_WHAT YOU SHOULD DO_. In the listing, rewrite the lines starting with the line containing "Image resolution: width=422" and going on through the line containing "I will point(464,244).", replacing "Guest List" with "Attendee List" and leaving everything else unchanged. Return only those lines.

_DATA FOR THE TASK_.
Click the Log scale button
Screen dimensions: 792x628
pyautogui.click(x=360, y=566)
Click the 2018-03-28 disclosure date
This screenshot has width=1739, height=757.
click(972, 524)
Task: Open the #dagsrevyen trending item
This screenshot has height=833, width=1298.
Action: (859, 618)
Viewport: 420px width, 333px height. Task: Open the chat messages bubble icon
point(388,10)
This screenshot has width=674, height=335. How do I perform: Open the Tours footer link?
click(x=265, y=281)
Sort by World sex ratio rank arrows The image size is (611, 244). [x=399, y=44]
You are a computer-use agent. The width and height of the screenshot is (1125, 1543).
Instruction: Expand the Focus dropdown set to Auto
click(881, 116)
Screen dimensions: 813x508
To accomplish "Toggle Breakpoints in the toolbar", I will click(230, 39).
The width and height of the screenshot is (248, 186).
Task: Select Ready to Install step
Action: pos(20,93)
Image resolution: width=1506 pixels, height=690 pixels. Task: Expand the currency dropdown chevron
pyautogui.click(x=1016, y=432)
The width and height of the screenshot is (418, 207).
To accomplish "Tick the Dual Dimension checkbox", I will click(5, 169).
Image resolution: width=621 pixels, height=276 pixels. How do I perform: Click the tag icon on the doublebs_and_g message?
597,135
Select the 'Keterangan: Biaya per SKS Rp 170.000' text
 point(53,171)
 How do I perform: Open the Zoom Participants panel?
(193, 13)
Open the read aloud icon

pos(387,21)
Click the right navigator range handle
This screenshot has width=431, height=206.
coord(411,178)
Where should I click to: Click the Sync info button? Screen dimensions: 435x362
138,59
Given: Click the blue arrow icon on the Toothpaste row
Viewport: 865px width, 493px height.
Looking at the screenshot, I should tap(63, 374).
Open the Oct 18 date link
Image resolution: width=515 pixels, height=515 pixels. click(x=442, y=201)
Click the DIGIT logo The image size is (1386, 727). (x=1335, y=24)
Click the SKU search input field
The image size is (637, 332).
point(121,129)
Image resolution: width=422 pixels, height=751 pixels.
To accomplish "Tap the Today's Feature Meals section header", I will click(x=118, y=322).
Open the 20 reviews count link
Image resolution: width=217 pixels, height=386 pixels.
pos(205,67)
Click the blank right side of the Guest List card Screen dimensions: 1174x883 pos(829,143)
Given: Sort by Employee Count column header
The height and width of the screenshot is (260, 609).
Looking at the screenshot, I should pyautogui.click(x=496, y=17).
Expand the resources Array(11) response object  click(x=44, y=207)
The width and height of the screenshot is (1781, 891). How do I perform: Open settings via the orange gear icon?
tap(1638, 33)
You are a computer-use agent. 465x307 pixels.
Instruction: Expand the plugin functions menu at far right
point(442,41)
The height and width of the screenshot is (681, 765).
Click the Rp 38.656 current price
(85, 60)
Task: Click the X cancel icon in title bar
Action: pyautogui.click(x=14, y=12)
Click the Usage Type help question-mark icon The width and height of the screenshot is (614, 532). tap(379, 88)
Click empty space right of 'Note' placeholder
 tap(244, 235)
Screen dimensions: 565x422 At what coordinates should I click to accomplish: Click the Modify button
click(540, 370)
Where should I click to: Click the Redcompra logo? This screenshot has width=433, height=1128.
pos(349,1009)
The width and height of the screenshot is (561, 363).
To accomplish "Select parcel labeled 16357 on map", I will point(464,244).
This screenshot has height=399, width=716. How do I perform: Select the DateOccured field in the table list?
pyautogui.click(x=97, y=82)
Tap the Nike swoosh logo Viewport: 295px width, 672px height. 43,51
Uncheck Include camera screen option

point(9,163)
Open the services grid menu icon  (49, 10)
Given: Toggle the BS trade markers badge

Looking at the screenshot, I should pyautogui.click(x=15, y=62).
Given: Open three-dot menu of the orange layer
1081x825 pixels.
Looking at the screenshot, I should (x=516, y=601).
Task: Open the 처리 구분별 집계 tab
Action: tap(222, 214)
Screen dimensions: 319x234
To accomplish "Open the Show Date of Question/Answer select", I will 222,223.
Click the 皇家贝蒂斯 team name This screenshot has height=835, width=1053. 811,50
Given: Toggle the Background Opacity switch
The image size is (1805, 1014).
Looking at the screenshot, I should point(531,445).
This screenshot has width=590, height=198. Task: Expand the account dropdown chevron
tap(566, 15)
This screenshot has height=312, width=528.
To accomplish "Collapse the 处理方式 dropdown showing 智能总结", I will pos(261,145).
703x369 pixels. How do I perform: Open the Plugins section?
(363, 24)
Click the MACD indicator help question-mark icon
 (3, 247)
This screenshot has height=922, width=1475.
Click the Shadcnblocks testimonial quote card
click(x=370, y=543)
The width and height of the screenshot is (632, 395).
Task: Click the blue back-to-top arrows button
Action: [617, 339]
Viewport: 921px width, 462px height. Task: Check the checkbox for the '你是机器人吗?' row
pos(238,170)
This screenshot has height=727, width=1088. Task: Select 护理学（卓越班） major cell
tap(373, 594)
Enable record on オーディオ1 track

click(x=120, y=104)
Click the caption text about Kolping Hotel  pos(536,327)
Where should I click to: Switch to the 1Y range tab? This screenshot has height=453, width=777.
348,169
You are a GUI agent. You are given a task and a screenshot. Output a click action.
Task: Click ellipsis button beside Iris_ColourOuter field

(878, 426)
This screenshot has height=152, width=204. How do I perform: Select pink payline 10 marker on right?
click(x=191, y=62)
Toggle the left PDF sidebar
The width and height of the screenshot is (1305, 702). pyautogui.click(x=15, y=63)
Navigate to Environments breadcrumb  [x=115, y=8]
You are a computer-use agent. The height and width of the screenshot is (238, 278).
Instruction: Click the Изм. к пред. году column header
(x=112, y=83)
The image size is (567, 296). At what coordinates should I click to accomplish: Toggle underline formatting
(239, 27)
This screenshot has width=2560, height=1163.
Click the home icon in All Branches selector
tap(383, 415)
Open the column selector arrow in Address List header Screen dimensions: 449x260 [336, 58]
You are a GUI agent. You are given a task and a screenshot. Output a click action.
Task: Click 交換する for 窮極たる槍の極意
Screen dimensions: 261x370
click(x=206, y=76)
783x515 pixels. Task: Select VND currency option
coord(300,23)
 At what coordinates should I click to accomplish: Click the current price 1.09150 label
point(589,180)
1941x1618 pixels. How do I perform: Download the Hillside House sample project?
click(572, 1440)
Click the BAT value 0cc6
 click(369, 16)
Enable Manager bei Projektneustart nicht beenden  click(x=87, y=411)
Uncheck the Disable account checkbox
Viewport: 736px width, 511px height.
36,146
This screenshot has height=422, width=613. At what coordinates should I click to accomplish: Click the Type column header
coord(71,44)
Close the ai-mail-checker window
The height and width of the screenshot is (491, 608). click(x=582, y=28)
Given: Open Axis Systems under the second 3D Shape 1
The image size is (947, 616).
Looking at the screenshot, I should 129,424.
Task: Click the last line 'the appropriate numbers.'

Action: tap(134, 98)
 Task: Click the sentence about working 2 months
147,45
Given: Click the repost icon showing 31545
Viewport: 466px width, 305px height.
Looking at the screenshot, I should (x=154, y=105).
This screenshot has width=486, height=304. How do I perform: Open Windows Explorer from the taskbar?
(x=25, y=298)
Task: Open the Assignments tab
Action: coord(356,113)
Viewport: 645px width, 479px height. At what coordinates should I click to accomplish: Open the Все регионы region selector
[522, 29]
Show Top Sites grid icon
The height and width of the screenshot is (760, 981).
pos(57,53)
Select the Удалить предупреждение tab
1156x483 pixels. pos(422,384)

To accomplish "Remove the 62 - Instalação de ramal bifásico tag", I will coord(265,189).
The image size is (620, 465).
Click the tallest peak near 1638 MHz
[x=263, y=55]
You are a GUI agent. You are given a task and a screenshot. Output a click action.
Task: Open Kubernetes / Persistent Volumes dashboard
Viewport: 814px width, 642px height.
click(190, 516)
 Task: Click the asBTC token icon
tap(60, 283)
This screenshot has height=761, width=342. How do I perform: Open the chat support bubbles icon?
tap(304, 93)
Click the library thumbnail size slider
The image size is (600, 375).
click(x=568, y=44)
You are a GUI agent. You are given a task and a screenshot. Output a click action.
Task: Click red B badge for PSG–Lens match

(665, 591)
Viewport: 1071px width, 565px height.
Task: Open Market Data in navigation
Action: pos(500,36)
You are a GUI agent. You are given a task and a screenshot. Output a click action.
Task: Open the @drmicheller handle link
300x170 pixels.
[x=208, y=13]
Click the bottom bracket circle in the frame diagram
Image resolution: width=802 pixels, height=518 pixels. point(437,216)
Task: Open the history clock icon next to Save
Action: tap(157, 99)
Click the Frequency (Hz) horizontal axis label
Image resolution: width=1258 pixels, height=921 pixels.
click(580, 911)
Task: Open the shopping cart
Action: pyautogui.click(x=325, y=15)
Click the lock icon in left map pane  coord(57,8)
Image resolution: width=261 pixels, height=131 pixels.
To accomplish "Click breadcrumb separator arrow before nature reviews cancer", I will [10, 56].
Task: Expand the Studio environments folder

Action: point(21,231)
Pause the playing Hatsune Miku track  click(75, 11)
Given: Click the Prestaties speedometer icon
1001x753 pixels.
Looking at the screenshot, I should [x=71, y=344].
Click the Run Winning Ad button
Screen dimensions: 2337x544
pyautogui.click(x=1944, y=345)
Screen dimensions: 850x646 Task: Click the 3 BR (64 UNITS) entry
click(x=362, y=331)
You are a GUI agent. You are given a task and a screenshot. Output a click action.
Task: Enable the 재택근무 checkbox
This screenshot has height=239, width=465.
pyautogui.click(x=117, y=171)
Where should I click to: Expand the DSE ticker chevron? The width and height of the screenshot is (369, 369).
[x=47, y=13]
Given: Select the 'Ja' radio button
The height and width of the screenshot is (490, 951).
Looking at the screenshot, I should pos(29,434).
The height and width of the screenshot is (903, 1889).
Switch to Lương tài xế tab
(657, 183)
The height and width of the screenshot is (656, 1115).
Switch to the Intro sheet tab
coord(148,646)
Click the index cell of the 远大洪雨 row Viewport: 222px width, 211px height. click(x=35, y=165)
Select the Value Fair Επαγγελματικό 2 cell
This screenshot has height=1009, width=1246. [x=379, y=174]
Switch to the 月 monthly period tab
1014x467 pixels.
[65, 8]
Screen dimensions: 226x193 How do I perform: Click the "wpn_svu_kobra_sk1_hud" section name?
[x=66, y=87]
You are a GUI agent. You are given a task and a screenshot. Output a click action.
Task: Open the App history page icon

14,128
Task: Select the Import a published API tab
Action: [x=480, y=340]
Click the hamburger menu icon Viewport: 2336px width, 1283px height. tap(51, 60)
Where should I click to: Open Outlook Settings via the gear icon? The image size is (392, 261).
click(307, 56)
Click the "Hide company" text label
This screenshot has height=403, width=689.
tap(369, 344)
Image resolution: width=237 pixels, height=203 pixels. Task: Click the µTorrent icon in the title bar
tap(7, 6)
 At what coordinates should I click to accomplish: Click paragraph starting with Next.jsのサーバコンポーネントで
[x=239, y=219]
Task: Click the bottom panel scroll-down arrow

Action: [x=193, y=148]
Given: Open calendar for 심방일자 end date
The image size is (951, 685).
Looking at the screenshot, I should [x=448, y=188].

_THE OUTPUT_.
Image resolution: width=422 pixels, height=751 pixels.
To accomplish "Tap the Today's Feature Meals section header", I will click(x=118, y=322).
Open the 20 reviews count link
Image resolution: width=217 pixels, height=386 pixels.
pos(205,67)
Click the blank right side of the Attendee List card Screen dimensions: 1174x883 pos(829,143)
Given: Sort by Employee Count column header
The height and width of the screenshot is (260, 609).
Looking at the screenshot, I should pyautogui.click(x=496, y=17).
Expand the resources Array(11) response object  click(x=44, y=207)
The width and height of the screenshot is (1781, 891). How do I perform: Open settings via the orange gear icon?
tap(1638, 33)
You are a computer-use agent. 465x307 pixels.
Instruction: Expand the plugin functions menu at far right
point(442,41)
The height and width of the screenshot is (681, 765).
Click the Rp 38.656 current price
(85, 60)
Task: Click the X cancel icon in title bar
Action: pyautogui.click(x=14, y=12)
Click the Usage Type help question-mark icon The width and height of the screenshot is (614, 532). tap(379, 88)
Click empty space right of 'Note' placeholder
 tap(244, 235)
Screen dimensions: 565x422 At what coordinates should I click to accomplish: Click the Modify button
click(540, 370)
Where should I click to: Click the Redcompra logo? This screenshot has width=433, height=1128.
pos(349,1009)
The width and height of the screenshot is (561, 363).
To accomplish "Select parcel labeled 16357 on map", I will point(464,244).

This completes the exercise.